Higher U.S. Treasury yields and a stronger dollar weighed on gold on Monday, while easing supply fears ahead of Russia-Ukraine peace negotiations brought autocatalyst palladium down over 8%.
By 12:01 p.m. ET(1601 GMT), spot gold had fallen 1.07 percent to $1,936.36 per ounce, while U.S. gold futures had fallen 0.9 percent to $1,936.40.
Although gold is considered an inflation hedge, rising interest rates in the United States make owning non-yielding metal more expensive. [USD/]
Because of inflation concerns, gold’s fall should be limited, according to Jim Wycoff, the senior analyst at Kitco Metals.
“Whenever we have inflationary pressures like we have today, the metals markets have been sought after in the past, and I expect that will continue to be the case.”
The dollar increased 0.5 percent, making gold more expensive for holders of other currencies.
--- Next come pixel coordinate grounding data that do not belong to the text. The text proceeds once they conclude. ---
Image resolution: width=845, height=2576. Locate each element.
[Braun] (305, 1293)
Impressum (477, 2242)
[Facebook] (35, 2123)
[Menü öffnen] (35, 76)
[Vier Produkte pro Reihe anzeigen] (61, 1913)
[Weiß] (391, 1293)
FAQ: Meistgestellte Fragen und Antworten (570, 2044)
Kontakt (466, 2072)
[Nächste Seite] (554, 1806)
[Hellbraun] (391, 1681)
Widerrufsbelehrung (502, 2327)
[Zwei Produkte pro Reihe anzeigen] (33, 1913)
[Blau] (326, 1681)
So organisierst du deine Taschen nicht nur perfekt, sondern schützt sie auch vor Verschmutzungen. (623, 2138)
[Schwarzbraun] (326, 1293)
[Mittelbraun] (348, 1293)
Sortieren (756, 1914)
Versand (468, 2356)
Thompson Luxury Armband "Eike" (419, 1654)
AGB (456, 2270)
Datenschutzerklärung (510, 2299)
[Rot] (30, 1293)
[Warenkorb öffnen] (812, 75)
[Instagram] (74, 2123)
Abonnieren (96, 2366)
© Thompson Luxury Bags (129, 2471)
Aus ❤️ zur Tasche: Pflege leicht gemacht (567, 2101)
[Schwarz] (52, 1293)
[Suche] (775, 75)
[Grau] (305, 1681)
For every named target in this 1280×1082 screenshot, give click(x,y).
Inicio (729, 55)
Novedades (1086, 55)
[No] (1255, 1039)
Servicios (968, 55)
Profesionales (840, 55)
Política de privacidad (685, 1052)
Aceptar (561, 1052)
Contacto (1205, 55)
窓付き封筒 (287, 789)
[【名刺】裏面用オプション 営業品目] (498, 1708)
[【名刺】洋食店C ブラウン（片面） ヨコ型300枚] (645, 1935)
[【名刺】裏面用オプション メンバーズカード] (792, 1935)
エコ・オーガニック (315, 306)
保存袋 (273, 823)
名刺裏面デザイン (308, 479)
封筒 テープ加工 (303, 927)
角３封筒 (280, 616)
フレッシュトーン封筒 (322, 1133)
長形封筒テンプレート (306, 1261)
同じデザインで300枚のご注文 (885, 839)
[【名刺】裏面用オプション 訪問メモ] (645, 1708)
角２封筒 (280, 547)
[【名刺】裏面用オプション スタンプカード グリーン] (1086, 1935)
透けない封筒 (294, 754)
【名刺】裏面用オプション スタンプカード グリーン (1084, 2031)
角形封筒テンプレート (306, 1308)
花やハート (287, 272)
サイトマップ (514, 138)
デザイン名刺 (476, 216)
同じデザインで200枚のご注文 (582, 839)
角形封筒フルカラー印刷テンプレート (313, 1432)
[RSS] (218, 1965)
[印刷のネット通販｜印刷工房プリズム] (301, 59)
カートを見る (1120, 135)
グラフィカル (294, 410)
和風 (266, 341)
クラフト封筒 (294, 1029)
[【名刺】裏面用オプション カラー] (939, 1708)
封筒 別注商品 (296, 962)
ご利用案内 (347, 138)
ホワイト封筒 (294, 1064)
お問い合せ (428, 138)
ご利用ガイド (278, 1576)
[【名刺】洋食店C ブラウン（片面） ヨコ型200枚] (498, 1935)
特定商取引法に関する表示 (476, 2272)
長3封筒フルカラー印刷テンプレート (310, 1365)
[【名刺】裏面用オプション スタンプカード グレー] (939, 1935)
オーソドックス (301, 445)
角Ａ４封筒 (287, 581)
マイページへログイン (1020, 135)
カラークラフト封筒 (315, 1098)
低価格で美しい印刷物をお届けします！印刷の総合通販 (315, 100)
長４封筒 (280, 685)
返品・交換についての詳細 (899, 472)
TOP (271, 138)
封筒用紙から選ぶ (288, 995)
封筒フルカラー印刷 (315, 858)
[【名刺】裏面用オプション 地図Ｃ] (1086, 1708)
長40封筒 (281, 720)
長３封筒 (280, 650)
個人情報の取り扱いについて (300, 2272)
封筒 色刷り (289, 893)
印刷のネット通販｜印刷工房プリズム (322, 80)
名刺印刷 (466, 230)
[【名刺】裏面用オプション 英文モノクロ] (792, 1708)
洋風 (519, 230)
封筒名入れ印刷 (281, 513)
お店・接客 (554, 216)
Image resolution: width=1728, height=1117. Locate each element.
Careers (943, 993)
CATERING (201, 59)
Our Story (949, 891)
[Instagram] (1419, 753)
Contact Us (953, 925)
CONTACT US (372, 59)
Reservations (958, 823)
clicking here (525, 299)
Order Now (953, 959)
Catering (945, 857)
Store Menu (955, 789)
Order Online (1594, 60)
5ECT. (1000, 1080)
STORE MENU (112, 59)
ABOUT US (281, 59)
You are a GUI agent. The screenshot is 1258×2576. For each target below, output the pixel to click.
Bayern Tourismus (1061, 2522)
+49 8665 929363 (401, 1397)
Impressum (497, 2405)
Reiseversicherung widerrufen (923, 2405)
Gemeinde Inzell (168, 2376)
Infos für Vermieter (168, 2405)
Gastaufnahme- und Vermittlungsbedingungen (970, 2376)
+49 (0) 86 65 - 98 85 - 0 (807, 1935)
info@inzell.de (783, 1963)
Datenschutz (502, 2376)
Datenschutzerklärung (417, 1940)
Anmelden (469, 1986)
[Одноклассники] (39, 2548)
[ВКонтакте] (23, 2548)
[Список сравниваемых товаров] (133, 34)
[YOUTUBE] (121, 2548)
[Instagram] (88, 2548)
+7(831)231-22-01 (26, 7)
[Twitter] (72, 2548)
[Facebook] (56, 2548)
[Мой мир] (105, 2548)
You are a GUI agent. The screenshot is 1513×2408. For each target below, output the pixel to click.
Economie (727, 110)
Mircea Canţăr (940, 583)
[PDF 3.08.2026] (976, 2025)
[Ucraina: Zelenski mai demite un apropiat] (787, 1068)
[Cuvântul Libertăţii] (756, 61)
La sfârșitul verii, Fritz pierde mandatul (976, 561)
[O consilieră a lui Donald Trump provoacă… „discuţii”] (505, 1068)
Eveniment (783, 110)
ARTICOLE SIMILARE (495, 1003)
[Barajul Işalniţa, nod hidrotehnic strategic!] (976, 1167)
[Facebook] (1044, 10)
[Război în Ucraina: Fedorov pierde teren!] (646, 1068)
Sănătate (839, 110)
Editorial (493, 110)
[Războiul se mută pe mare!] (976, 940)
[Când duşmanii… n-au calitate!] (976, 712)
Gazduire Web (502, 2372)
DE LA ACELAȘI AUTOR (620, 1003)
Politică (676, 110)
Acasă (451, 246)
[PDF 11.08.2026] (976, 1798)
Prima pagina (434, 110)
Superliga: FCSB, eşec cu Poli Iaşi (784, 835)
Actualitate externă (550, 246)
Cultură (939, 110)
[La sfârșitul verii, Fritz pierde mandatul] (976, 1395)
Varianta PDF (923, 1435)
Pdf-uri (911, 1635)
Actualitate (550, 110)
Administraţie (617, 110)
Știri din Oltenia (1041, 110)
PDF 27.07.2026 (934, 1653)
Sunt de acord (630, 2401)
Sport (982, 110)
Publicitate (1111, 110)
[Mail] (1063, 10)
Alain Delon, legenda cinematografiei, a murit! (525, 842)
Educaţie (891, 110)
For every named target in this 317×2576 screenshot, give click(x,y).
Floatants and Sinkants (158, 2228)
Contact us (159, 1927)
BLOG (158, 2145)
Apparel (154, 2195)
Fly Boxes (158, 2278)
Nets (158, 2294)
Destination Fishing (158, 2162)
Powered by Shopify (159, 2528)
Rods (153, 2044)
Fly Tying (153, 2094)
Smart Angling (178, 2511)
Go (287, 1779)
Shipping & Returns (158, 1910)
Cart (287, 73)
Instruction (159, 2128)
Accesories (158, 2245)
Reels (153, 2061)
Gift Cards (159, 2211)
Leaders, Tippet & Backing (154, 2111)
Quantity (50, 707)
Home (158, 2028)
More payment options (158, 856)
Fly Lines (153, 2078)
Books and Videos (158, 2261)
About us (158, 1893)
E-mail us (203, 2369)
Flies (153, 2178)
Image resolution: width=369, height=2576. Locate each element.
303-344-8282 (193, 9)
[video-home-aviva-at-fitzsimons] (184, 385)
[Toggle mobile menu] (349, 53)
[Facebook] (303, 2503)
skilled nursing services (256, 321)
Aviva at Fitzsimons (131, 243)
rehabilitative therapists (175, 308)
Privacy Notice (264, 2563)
Hopes of progress in the first face-to-face peace negotiations between Ukraine and Russia in more than two weeks added to gold’s safe-haven appeal.
We’ve already seen a significant portion of the war premium in gold removed, but there may be more to come. As a result, gold is currently facing considerable headwinds,” said Ross Norman, an independent analyst.
Palladium was trading at $2,204.61 per ounce, down 5.7 percent from its lowest level since January 25. Since reaching a new high on March 7, the metal has lost approximately 34% of its value.
“Despite the airspace ban between Russia and the United States and Europe, Russia can still export palladium via alternative routes. As a result, I believe certain supply disruption concerns are dissipating “Giovanni Staunovo, a UBS analyst, stated.
Silver sank 1.9 percent to $25.03, while platinum fell 1.6 percent to $986.36.